(Your instructions) Please copy out the entries below exactly, beginning with the line that contains "At what coordinates should I click to accomplish: Click SNDKB" and ending with the line that contains "Given: Select highlighted", and include nothing outside that span.

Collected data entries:
--------------------

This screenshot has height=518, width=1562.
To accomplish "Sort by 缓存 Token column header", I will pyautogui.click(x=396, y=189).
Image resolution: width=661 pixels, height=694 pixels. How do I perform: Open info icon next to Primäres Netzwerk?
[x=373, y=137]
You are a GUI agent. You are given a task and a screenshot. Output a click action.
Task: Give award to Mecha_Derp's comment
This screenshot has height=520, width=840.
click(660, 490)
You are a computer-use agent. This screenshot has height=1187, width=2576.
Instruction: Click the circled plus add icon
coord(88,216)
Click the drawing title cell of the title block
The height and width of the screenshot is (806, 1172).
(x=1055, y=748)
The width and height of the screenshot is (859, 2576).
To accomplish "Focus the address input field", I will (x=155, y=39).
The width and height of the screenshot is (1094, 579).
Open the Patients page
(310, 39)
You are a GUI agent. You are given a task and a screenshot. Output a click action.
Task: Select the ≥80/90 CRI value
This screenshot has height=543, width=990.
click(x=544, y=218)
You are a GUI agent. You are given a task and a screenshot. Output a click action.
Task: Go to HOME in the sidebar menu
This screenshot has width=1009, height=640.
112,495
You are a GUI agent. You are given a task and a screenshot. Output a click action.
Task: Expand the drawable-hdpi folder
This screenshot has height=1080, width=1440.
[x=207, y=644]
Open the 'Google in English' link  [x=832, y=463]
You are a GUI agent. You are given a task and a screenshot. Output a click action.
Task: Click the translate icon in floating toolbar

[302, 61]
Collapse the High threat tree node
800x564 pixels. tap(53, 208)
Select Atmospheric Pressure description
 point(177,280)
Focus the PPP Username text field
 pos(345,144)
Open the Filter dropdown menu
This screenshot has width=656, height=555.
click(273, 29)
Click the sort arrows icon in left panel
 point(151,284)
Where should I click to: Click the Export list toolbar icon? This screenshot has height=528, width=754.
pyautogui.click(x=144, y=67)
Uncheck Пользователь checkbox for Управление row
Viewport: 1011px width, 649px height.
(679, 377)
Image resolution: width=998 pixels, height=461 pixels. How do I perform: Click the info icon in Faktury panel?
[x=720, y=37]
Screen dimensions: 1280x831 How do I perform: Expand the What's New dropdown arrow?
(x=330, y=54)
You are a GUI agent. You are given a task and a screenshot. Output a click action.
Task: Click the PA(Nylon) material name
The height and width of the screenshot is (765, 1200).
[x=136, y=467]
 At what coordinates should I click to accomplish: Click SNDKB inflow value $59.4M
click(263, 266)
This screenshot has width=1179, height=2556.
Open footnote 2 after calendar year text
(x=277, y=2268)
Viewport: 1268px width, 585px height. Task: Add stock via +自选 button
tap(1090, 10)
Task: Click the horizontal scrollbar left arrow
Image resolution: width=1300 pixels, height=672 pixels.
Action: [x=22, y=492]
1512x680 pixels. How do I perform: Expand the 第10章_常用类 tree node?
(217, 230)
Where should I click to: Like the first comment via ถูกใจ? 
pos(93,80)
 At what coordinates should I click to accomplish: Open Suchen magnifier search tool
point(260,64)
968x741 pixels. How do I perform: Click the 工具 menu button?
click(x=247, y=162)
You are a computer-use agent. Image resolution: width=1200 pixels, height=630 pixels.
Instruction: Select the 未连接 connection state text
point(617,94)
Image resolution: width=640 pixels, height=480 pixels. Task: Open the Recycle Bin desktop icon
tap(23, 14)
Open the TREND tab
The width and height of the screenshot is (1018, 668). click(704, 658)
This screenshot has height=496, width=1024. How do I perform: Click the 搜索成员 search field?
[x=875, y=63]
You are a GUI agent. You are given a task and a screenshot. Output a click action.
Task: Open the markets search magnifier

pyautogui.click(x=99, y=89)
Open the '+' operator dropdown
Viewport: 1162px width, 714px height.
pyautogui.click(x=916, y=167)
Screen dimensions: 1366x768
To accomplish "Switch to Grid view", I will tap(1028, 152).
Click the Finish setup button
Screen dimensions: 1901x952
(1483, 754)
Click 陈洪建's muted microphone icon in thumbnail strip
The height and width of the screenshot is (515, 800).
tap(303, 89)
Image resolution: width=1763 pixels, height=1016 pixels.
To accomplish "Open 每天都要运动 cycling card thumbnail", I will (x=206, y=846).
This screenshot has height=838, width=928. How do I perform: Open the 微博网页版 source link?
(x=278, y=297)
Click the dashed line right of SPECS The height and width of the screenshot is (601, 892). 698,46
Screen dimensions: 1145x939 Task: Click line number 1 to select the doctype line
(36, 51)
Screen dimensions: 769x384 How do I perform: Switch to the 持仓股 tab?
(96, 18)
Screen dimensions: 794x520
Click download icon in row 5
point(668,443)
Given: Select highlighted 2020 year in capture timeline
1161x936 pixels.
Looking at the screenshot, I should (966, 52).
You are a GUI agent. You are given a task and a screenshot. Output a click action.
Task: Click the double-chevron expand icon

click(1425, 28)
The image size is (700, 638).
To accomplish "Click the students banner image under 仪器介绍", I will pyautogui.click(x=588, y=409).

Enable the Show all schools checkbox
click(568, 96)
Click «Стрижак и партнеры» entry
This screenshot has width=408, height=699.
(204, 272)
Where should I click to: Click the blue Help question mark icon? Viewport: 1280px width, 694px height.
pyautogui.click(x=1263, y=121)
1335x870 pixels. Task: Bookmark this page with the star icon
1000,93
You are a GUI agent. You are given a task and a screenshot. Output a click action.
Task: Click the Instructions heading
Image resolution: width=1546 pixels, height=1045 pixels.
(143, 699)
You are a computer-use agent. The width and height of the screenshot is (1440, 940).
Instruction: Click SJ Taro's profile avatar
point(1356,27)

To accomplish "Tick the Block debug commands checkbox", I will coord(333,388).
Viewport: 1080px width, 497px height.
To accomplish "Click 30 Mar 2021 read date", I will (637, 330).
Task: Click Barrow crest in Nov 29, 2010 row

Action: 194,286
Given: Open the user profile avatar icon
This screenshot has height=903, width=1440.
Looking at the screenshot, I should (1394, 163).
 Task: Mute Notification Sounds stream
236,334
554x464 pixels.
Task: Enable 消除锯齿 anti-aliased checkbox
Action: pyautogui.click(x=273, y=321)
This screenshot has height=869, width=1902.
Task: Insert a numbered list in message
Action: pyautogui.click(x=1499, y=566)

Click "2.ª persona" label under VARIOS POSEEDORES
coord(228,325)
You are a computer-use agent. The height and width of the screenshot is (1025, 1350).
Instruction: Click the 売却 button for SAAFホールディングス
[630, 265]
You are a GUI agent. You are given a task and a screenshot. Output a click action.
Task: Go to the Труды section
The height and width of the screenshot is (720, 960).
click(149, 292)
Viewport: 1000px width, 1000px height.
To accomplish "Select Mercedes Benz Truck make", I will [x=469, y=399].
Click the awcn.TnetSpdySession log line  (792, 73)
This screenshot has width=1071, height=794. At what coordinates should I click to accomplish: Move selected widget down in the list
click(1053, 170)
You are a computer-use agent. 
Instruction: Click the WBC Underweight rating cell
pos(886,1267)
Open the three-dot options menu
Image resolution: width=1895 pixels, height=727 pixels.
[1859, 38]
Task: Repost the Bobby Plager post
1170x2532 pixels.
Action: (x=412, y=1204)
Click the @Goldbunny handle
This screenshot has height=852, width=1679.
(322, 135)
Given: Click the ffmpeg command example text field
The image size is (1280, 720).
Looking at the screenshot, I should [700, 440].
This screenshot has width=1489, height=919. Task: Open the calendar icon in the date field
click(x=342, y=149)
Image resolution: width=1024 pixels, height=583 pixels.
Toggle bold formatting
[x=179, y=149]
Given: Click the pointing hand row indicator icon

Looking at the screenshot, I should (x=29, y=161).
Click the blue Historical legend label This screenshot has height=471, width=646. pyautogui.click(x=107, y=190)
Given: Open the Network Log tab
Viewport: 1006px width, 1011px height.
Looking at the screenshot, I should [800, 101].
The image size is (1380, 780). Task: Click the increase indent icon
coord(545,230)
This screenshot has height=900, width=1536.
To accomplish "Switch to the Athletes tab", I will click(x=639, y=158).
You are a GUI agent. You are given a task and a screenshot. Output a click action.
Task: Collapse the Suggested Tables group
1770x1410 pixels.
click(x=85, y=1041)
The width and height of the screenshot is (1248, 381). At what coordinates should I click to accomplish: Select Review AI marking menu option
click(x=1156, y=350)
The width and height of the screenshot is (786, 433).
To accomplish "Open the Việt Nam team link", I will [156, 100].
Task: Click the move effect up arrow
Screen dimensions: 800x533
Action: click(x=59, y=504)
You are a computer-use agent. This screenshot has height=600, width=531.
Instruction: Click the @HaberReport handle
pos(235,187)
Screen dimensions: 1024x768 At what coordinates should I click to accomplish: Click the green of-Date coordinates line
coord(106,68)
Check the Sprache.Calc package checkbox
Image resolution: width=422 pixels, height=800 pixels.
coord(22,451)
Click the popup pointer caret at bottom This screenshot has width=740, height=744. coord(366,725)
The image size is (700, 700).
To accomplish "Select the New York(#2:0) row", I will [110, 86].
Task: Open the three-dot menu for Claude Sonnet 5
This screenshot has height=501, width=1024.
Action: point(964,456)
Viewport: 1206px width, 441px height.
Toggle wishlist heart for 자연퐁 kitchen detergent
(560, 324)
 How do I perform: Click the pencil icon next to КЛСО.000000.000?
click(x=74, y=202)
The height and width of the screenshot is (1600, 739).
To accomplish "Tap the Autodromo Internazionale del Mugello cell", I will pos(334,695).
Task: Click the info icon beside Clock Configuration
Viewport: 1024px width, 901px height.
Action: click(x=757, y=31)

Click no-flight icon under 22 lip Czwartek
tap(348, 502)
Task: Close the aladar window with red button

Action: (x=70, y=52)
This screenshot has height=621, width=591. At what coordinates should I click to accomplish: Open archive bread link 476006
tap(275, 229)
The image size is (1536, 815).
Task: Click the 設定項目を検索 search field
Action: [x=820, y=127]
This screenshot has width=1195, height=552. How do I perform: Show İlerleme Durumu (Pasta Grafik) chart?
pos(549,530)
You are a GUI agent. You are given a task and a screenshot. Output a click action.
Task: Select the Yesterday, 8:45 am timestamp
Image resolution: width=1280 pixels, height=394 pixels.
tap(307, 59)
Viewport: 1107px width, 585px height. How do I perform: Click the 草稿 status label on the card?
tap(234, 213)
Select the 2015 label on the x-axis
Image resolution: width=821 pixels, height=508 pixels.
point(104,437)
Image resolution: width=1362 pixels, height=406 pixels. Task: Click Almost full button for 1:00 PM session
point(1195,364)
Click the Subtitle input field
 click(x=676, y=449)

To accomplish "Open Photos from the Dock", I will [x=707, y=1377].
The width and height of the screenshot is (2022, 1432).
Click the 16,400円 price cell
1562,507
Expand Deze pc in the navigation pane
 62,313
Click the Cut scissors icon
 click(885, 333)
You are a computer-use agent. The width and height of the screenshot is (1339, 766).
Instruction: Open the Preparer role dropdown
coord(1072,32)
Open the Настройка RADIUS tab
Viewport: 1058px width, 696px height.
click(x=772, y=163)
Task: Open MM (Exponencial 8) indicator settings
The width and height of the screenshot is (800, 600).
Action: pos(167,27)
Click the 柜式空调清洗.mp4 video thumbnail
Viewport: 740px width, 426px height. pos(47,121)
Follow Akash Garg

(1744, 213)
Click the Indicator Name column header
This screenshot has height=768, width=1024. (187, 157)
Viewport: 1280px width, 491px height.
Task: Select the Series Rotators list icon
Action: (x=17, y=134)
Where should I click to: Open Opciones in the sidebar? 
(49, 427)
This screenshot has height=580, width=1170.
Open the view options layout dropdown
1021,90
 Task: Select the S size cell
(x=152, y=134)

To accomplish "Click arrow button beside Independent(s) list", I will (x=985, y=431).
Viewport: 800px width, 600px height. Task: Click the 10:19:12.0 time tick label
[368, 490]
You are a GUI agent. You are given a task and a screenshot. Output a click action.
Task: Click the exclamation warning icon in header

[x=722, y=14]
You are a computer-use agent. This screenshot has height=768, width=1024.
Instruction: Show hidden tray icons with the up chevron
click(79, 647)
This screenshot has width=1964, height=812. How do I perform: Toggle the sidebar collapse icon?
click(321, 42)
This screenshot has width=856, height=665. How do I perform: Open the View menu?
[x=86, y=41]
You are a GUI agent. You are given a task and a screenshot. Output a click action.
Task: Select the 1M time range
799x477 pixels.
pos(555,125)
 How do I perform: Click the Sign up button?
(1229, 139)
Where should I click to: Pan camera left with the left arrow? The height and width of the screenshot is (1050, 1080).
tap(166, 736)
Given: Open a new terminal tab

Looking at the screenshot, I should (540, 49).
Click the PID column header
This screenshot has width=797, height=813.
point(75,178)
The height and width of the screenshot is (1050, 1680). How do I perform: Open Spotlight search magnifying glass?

--------------------

(Problem solution)
 At what coordinates should I click to accomplish: Click SNDKB inflow value $59.4M
click(263, 266)
This screenshot has width=1179, height=2556.
Open footnote 2 after calendar year text
(x=277, y=2268)
Viewport: 1268px width, 585px height. Task: Add stock via +自选 button
tap(1090, 10)
Task: Click the horizontal scrollbar left arrow
Image resolution: width=1300 pixels, height=672 pixels.
Action: [x=22, y=492]
1512x680 pixels. How do I perform: Expand the 第10章_常用类 tree node?
(217, 230)
Where should I click to: Like the first comment via ถูกใจ? 
pos(93,80)
 At what coordinates should I click to accomplish: Open Suchen magnifier search tool
point(260,64)
968x741 pixels. How do I perform: Click the 工具 menu button?
click(x=247, y=162)
You are a computer-use agent. Image resolution: width=1200 pixels, height=630 pixels.
Instruction: Select the 未连接 connection state text
point(617,94)
Image resolution: width=640 pixels, height=480 pixels. Task: Open the Recycle Bin desktop icon
tap(23, 14)
Open the TREND tab
The width and height of the screenshot is (1018, 668). click(704, 658)
This screenshot has height=496, width=1024. How do I perform: Click the 搜索成员 search field?
[x=875, y=63]
You are a GUI agent. You are given a task and a screenshot. Output a click action.
Task: Open the markets search magnifier

pyautogui.click(x=99, y=89)
Open the '+' operator dropdown
Viewport: 1162px width, 714px height.
pyautogui.click(x=916, y=167)
Screen dimensions: 1366x768
To accomplish "Switch to Grid view", I will tap(1028, 152).
Click the Finish setup button
Screen dimensions: 1901x952
(1483, 754)
Click 陈洪建's muted microphone icon in thumbnail strip
The height and width of the screenshot is (515, 800).
tap(303, 89)
Image resolution: width=1763 pixels, height=1016 pixels.
To accomplish "Open 每天都要运动 cycling card thumbnail", I will (x=206, y=846).
This screenshot has height=838, width=928. How do I perform: Open the 微博网页版 source link?
(x=278, y=297)
Click the dashed line right of SPECS The height and width of the screenshot is (601, 892). 698,46
Screen dimensions: 1145x939 Task: Click line number 1 to select the doctype line
(36, 51)
Screen dimensions: 769x384 How do I perform: Switch to the 持仓股 tab?
(96, 18)
Screen dimensions: 794x520
Click download icon in row 5
point(668,443)
Given: Select highlighted 2020 year in capture timeline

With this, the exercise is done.